Personal information
- Full name: Selim Aydemir
- Date of birth: 26 October 1990 (age 35)
- Place of birth: Kiel, Germany
- Height: 1.78 m (5 ft 10 in)
- Position: Winger

Youth career
- TuS Gaarden
- 0000–2004: Holstein Kiel
- 2004–2007: Werder Bremen
- 2007–2008: Eintracht Braunschweig

Senior career*
- Years: Team / Apps / (Gls)
- 2008–2009: Eintracht Braunschweig II / 5 / (3)
- 2008–2009: Eintracht Braunschweig / 4 / (0)
- 2009–2011: Hallescher FC / 47 / (7)
- 2011–2012: Chemnitzer FC / 32 / (3)
- 2012–2014: VfR Aalen / 5 / (0)
- 2014–2017: Hallescher FC / 60 / (7)
- 2017–2018: BB Erzurumspor / 3 / (0)
- 2019: Čelik Zenica / 0 / (0)
- 2019: Rot-Weiß Erfurt / 18 / (2)
- 2020: Menemenspor / 5 / (1)
- 2021: Rot-Weiß Erfurt / 0 / (0)
- Total:  / 179 / (23)

= Selim Aydemir =

German footballer (born 1990)

Selim Aydemir (born 26 October 1990) is a German former professional footballer who played as a winger.

==Career==
On 15 March 2019, Aydemir joined Bosnian club NK Čelik Zenica on a contract for the rest of the season.
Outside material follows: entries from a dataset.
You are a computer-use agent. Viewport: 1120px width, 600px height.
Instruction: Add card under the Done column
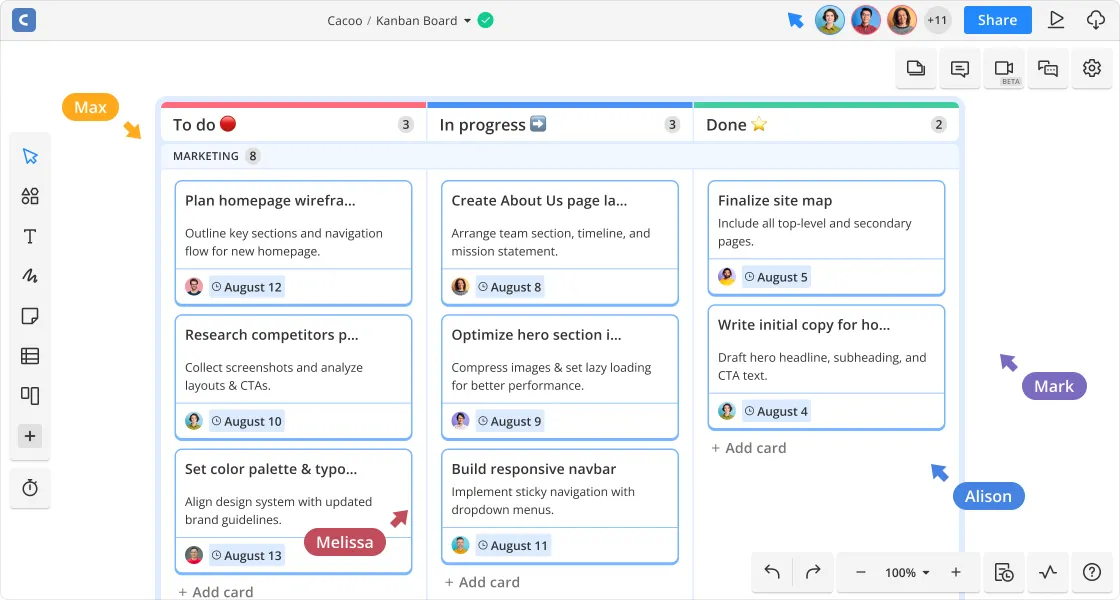pyautogui.click(x=749, y=448)
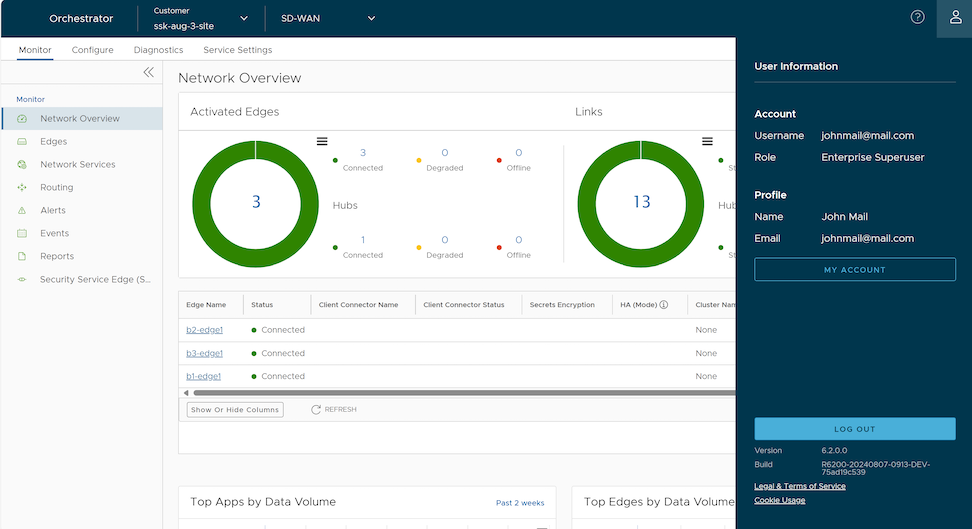Click the Alerts icon in the sidebar

(x=22, y=211)
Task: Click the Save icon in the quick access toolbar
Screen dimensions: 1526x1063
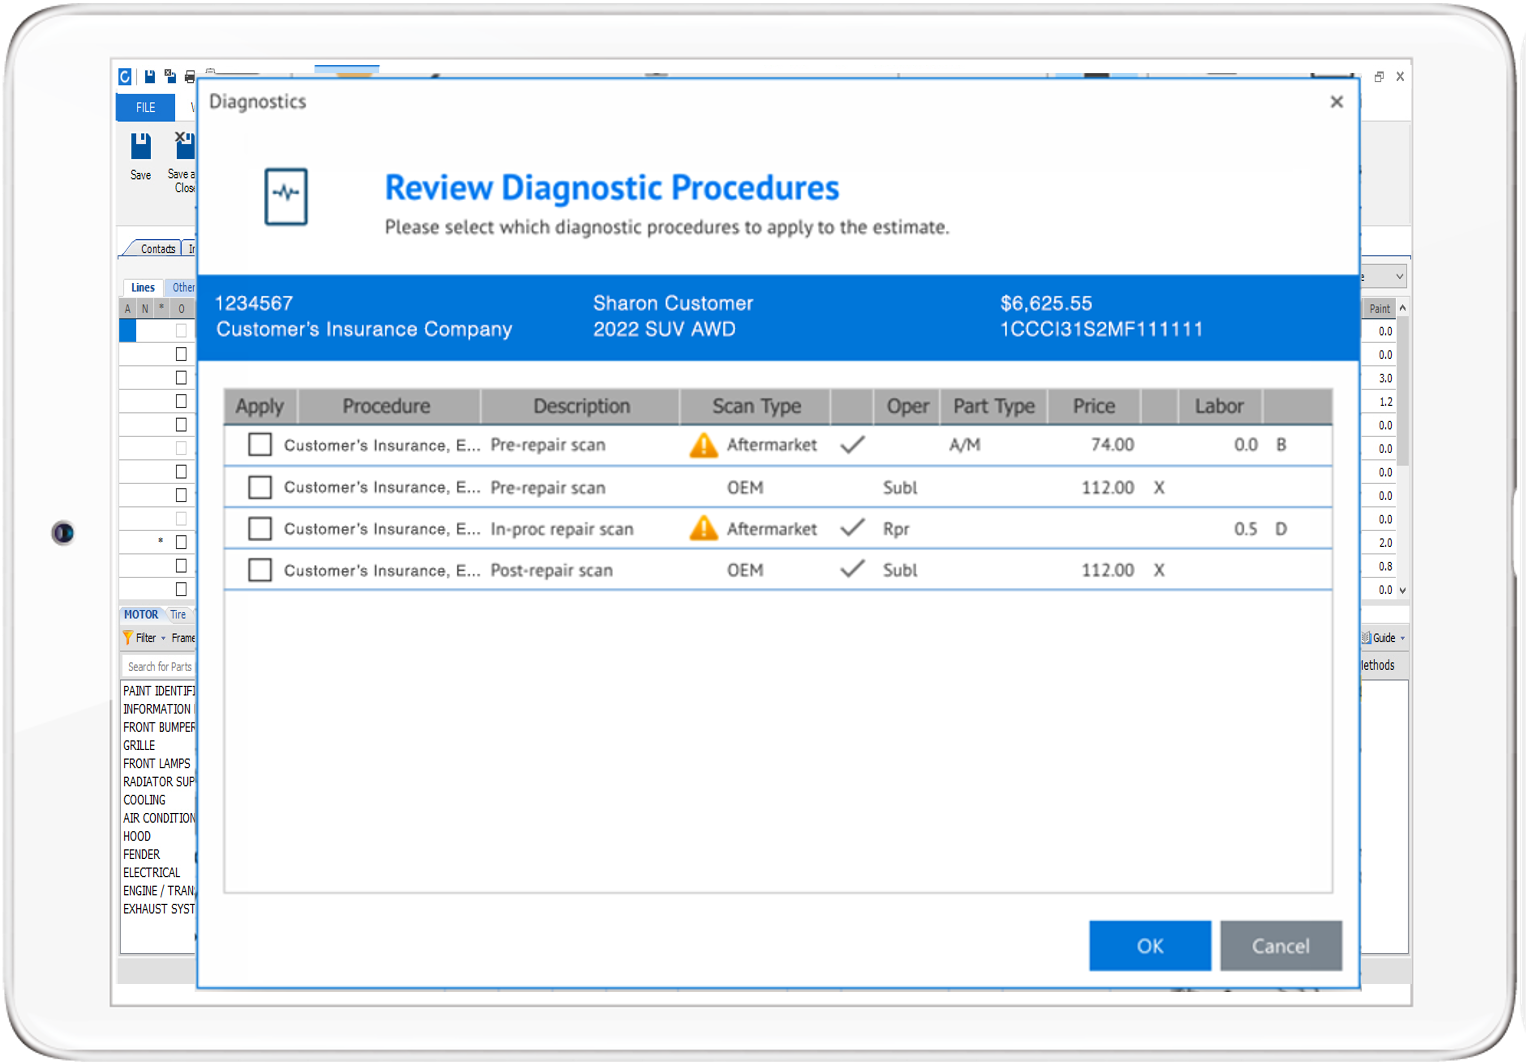Action: coord(148,76)
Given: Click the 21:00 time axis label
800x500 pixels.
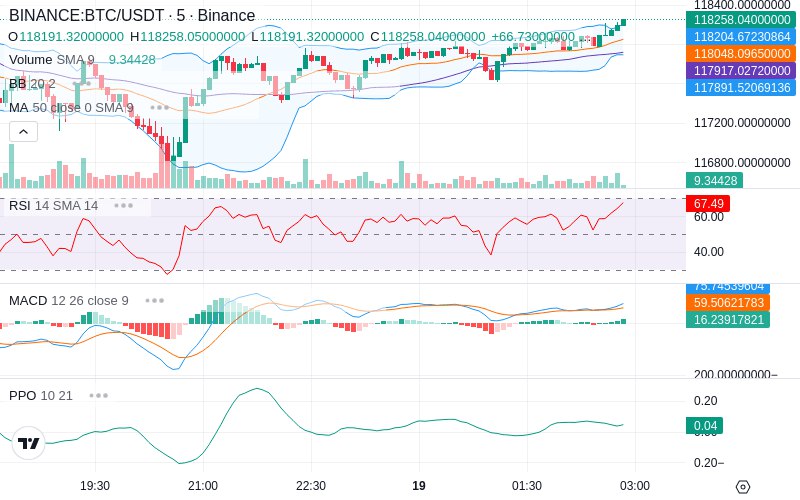Looking at the screenshot, I should coord(203,486).
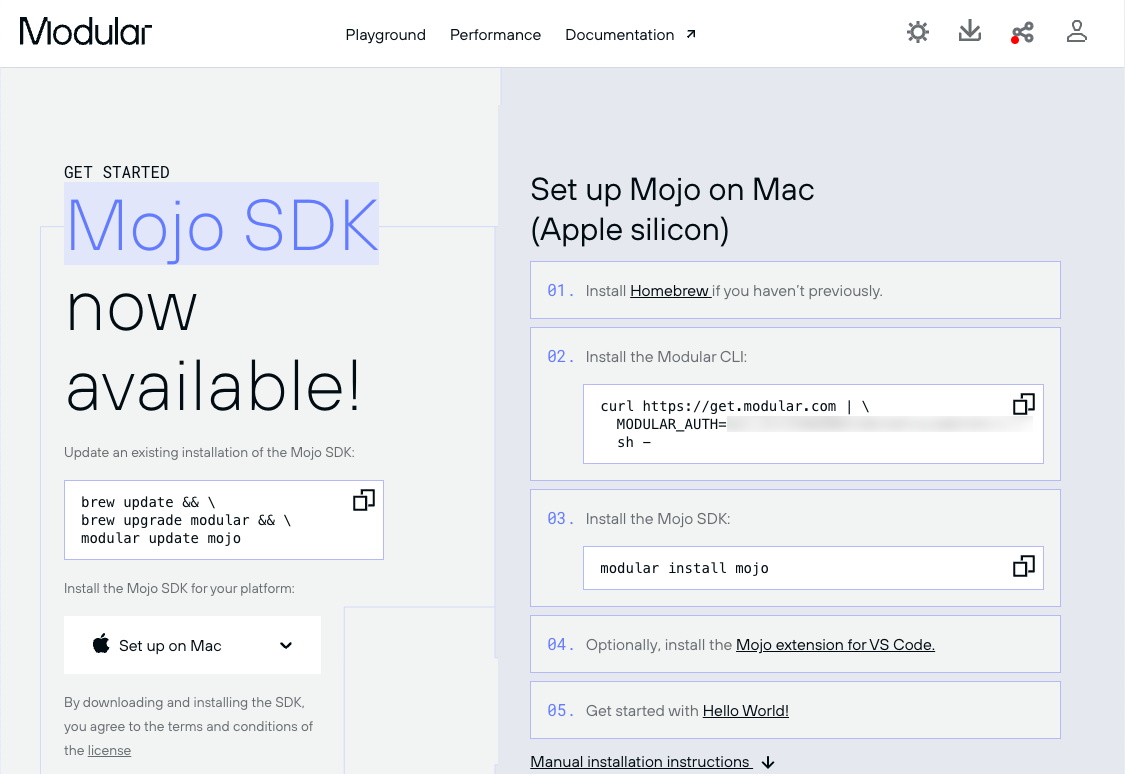Click the Modular logo in the header

point(85,31)
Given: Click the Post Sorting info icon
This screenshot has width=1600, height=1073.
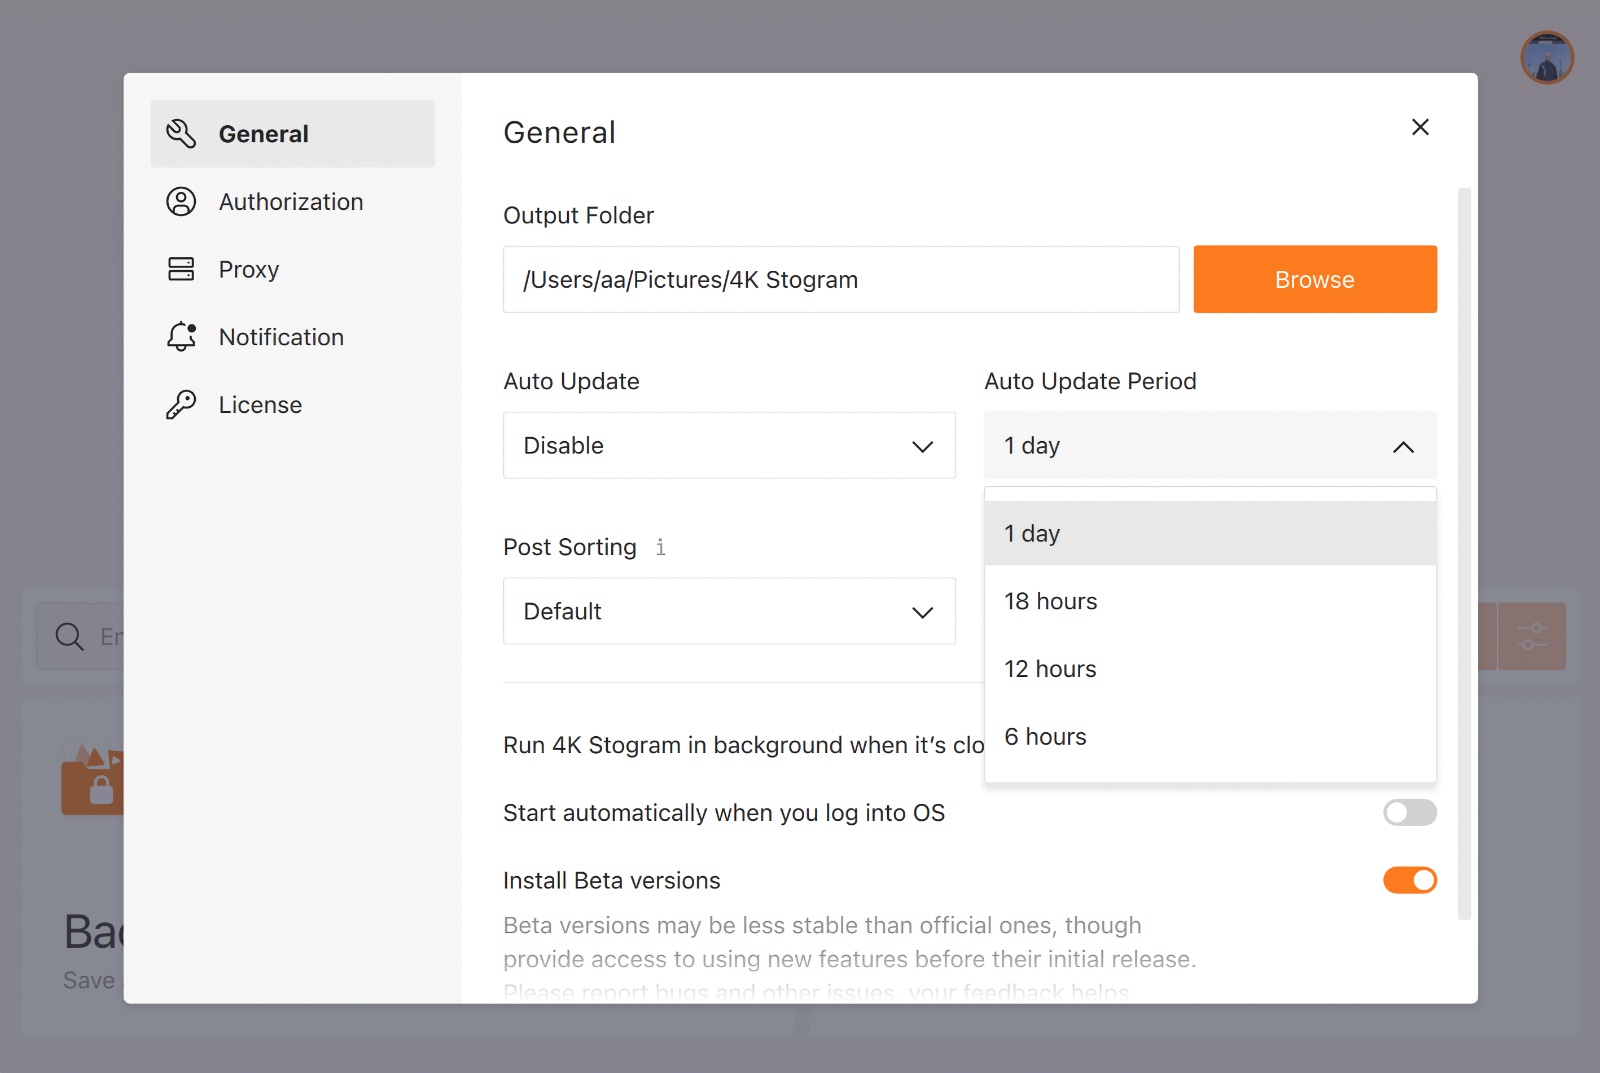Looking at the screenshot, I should tap(660, 547).
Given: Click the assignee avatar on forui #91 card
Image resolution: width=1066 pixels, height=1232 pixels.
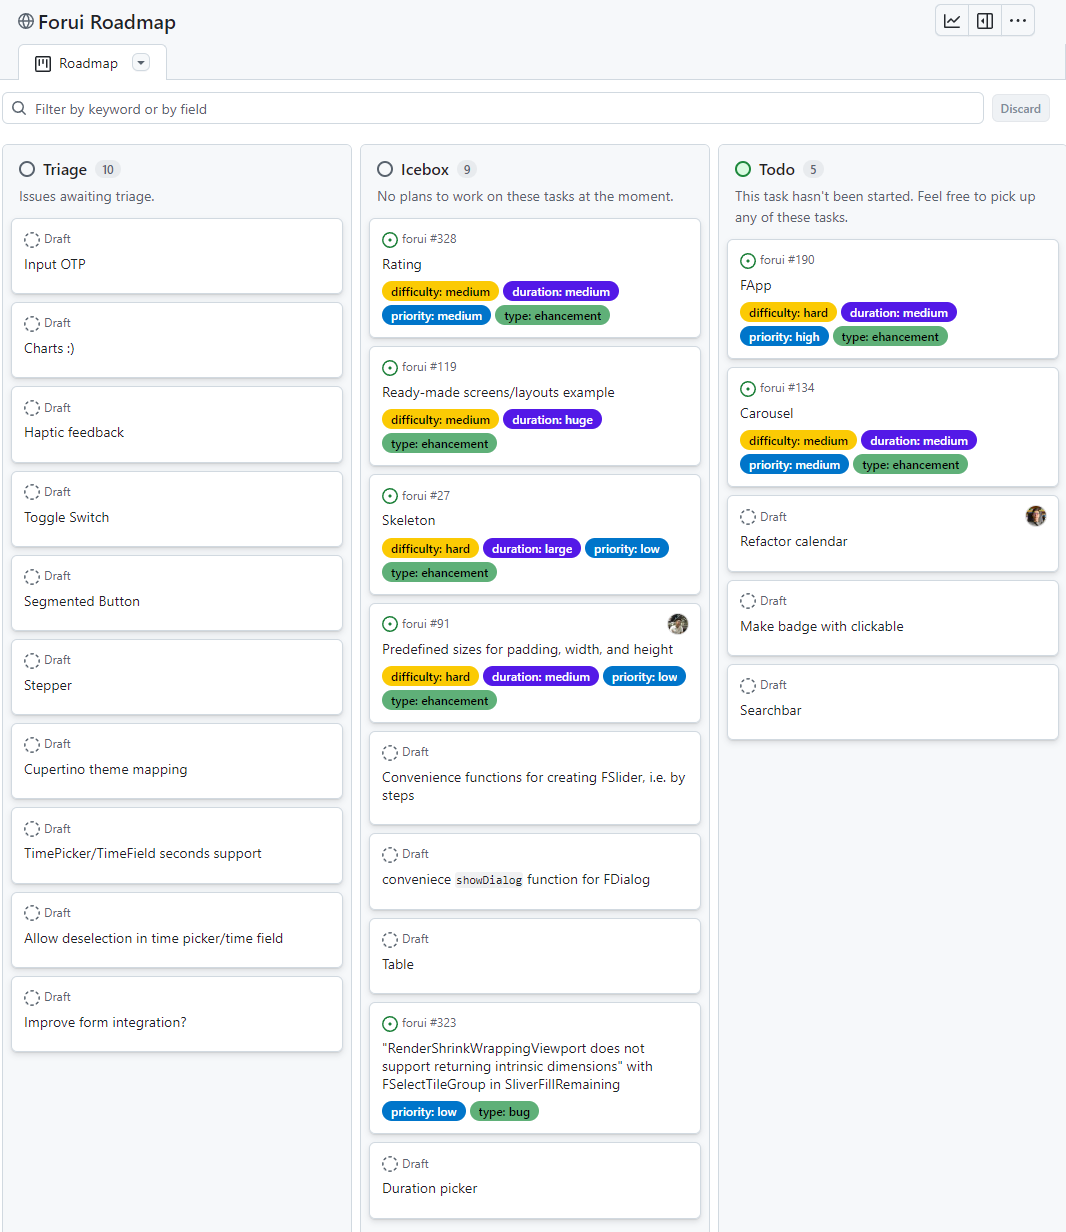Looking at the screenshot, I should (678, 624).
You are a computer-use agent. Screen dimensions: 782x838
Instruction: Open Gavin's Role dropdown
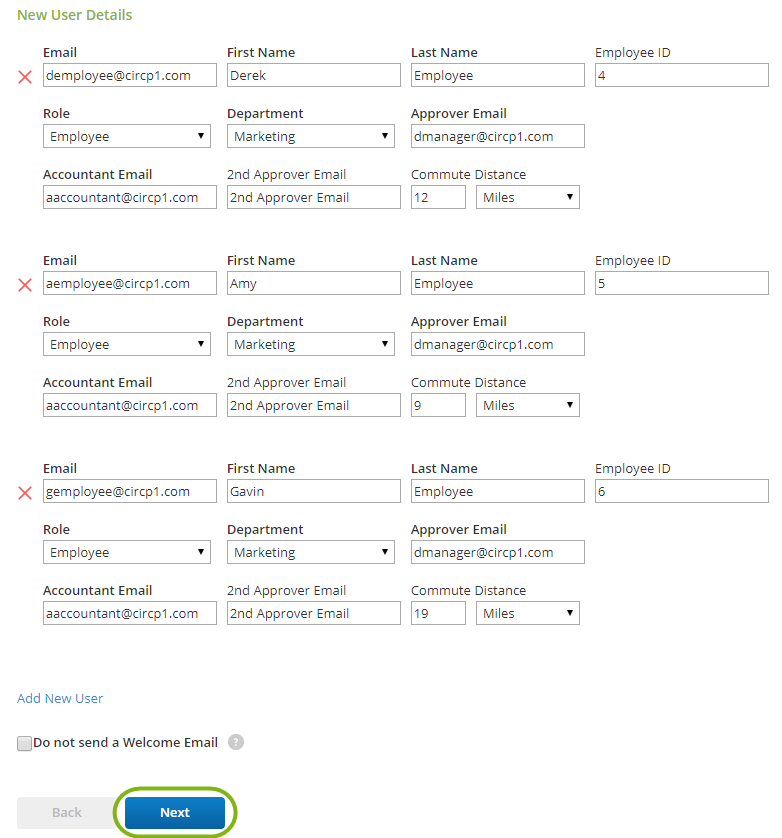pos(126,551)
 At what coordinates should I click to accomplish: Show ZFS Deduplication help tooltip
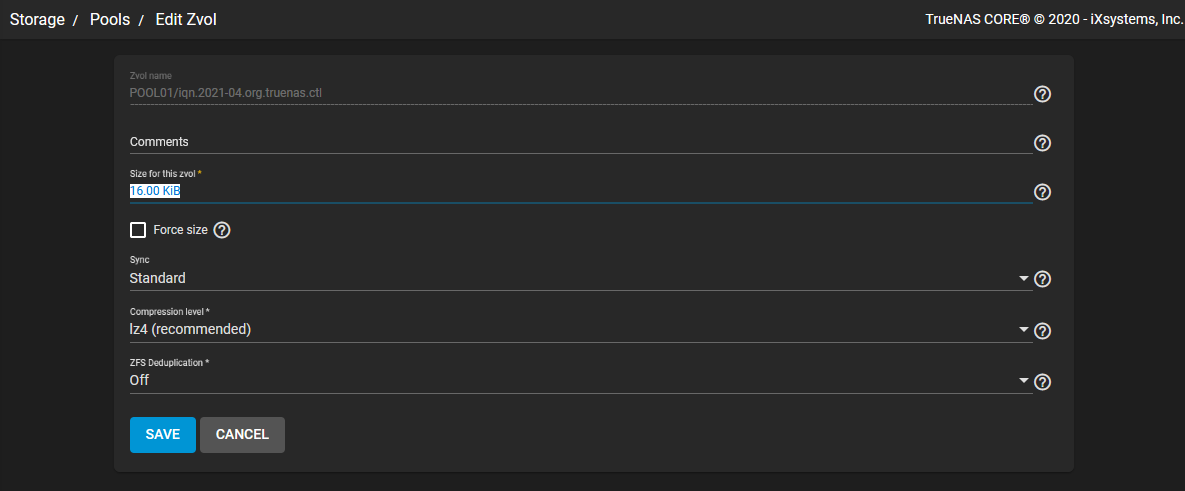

Aydemir returned to former club Rot-Weiß Erfurt, playing in the fifth-tier NOFV-Oberliga Süd, in January 2021, also taking on the role of an assistant coach.

He announced his retirement from playing for health reasons in July 2020.

==Personal life==
Born in Germany, Aydemir is of Turkish descent.